Blockchain (trusted record and identity of origin of transaction), ability of Artificial Intelligence (AI) to make sense of the context of huge volume of transactional data and other automation technologies that help build data processing modules to support investigation can flip the lower-value, lower-fee, higher-cost cycle into lower-value, lower-cost, faster-turnaround, higher profit work.

Similarly, robots turn many transaction-heavy, data-intensive accounting processes into more profitable services.

It All Fits Into Traditional Structures of Accounting Firms

Despite the fears to the contrary, robots actually fit into traditional structures of accounting firms. For a moment, think about your firm – who used to report to whom and why? What did the reporting person deliver to the supervisor/manager, how and what purpose it catered to? Who reports/delivers service outcomes/explains the results to your clients? If you have automated some parts of your firm’s internal processes, or if you study the processes of more automated firms, you will find that many internal process tasks are now assigned to software robots. But, the interactions between clients and your firm are hardly turned over to robots, other than some automated alerts based on certain thresholds of their process parameters.

Clients want to deal with accountants, not their robots. Chatbots are efficient and cost-effective for answering transactional queries of clients but I would leave it to your imagination if clients would trust the advice given by a chatbot if it does so. And robots make it increasingly possible for you to interact with your clients. They are helping you improve your client service and client relationships. For example, we developed solutions at AccountantsWorld in which we made it possible for accountants to send out decision-specific notifications to multiple clients automatically, in just one-click and even WITHOUT clicking anything – through both Accounting Power CAS and Payroll Relief.

Robots Are Reporting to Accountants

Clients are not asking their accountants if robots did their accounting work or whether robots prepared their reports. On the contrary, because clients are becoming more aware of the technological leaps in the accounting profession, they are increasingly asking if the accountant reviewed their information and reports personally.

Robots are delivering reports to clients, but not explaining the insights and not answering contextual questions relevant to clients or their business situations. It is the accountants who are more and more available to clients to do so.

As software “robots” automate more and more prowesses, expert accountants get more focus to apply their trained minds to client situations and hence “Personally reviewed by me” is actually becoming a unique selling proposition for some accounting firms, which have leveraged automation and integration more than other firms have. “We provide personalized service and attention” is becoming truer.

Accountants are getting more time now to review the work done by robots. Accounting software has now given the power to accountants to train, guide, and mentor the robots to do better work, e.g. setting up rules in the software for robots to follow. Even better, robots meticulously follow accountants’ rules every single time.

Robots, with multi-capabilities, are available to accountants. And accountants are deciding which of those capabilities they will use for which clients, and to what extent.

Accountants have always leveraged technology. No wonder robots ARE reporting to accountants.

» Given information:

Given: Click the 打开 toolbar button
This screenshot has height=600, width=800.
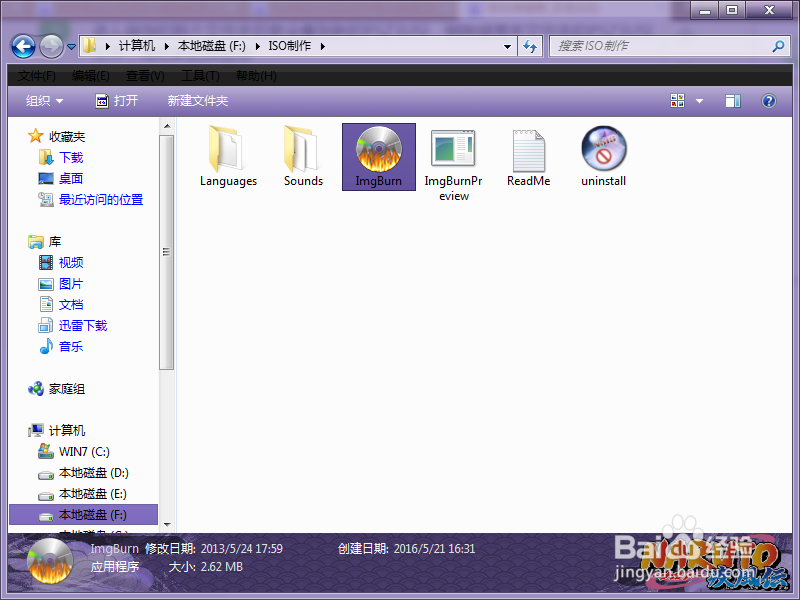Looking at the screenshot, I should coord(118,100).
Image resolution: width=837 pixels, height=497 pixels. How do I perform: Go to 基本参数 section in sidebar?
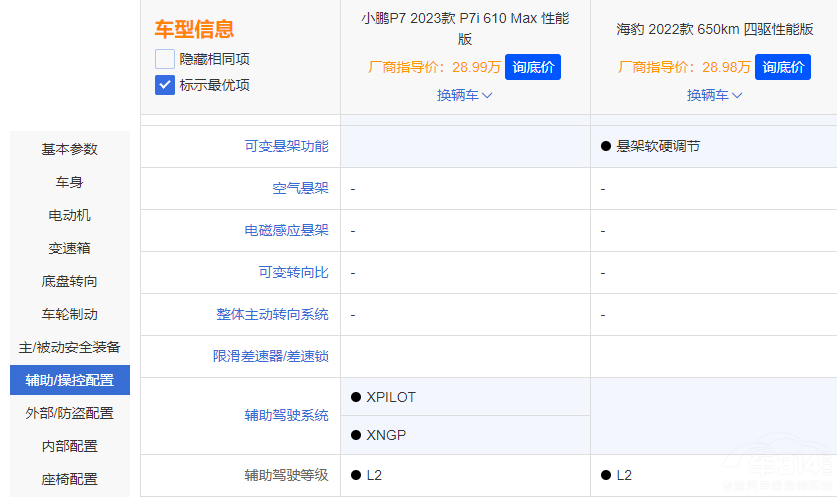[70, 149]
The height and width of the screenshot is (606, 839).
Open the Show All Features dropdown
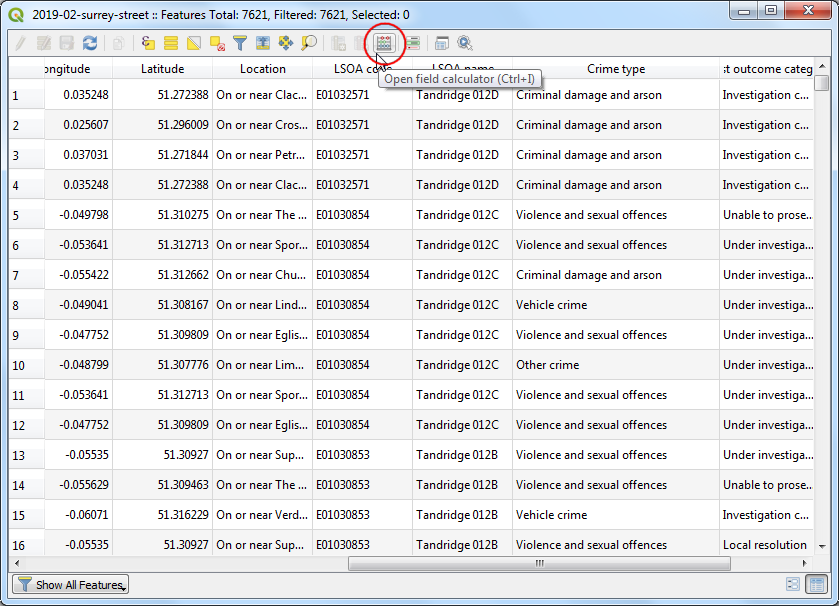pos(70,584)
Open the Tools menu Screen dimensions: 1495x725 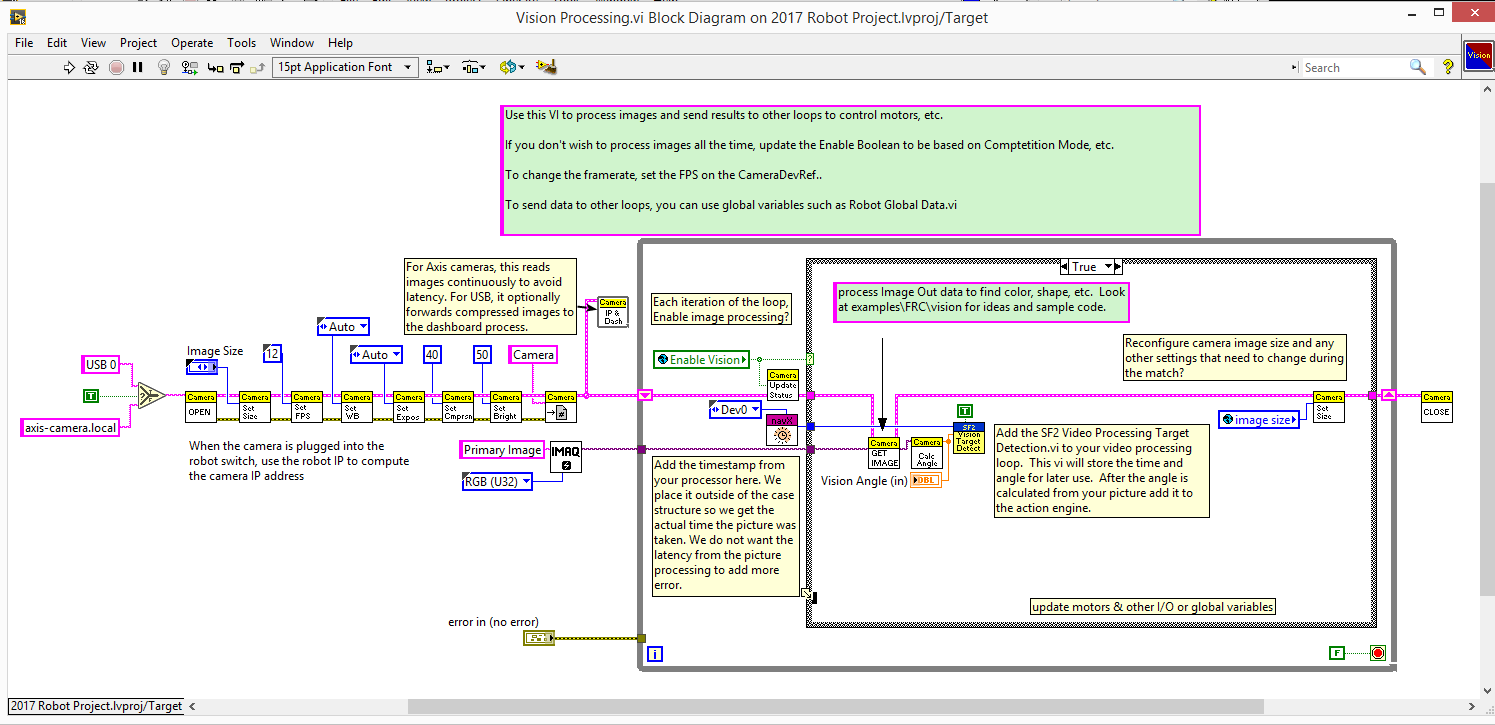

» Task item: Extract the part of the passage on robots in accounting firms from "It All Fits" up to and including "their process parameters.".

» Answer box:
It All Fits Into Traditional Structures of Accounting Firms

Despite the fears to the contrary, robots actually fit into traditional structures of accounting firms. For a moment, think about your firm – who used to report to whom and why? What did the reporting person deliver to the supervisor/manager, how and what purpose it catered to? Who reports/delivers service outcomes/explains the results to your clients? If you have automated some parts of your firm’s internal processes, or if you study the processes of more automated firms, you will find that many internal process tasks are now assigned to software robots. But, the interactions between clients and your firm are hardly turned over to robots, other than some automated alerts based on certain thresholds of their process parameters.